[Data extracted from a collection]
****
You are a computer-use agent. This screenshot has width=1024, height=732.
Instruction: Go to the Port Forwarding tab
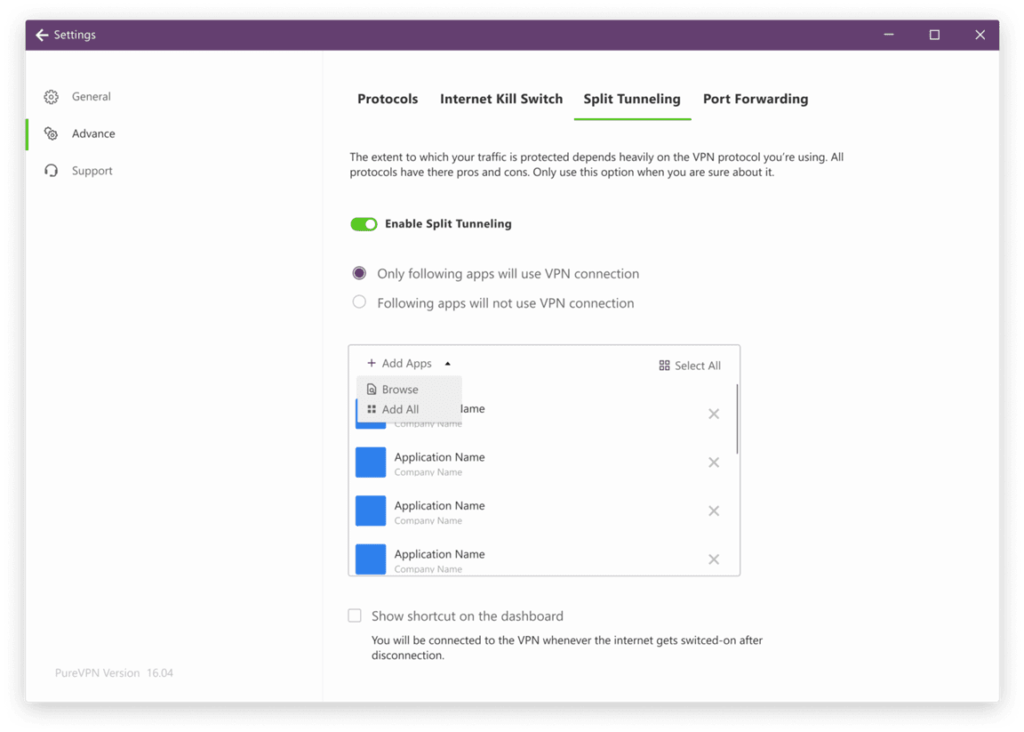pos(755,99)
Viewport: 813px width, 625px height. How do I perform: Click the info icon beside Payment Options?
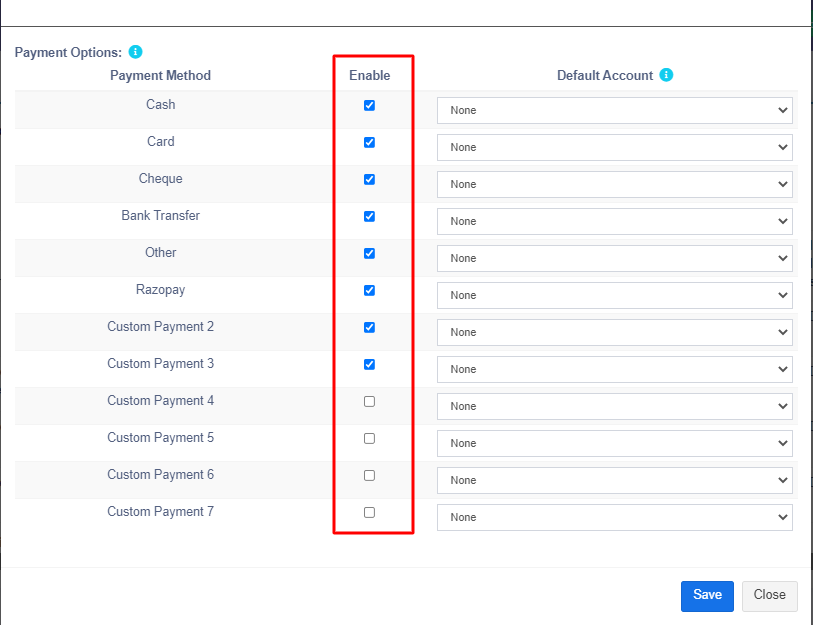(136, 52)
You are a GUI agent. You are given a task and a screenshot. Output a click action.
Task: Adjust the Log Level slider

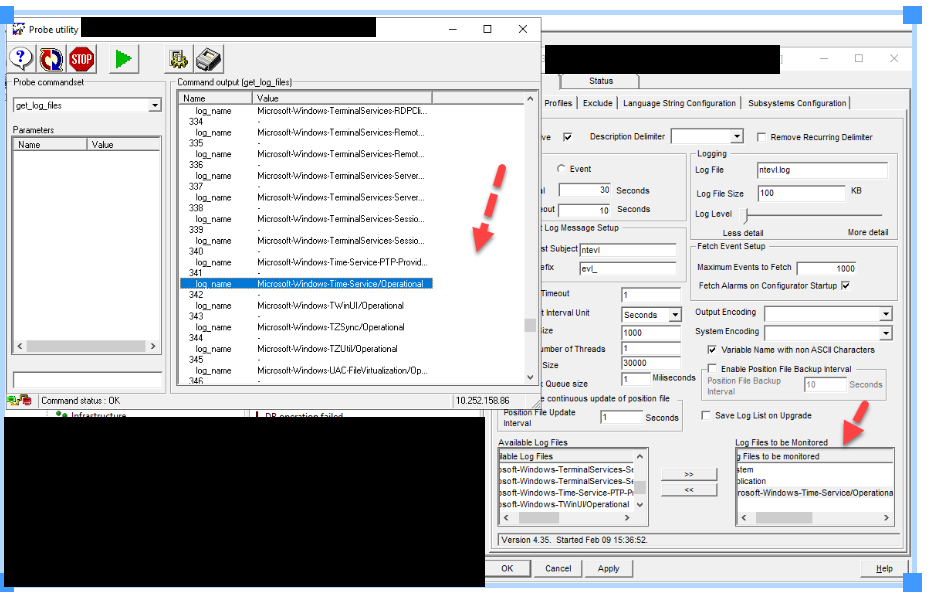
****
#### [Try it]
Across all the records, find the lines containing the word "agent" and reproduce each one.

#### [Written response]
You are a computer-use agent. This screenshot has width=1024, height=732.
You are a GUI agent. You are given a task and a screenshot. Output a click action.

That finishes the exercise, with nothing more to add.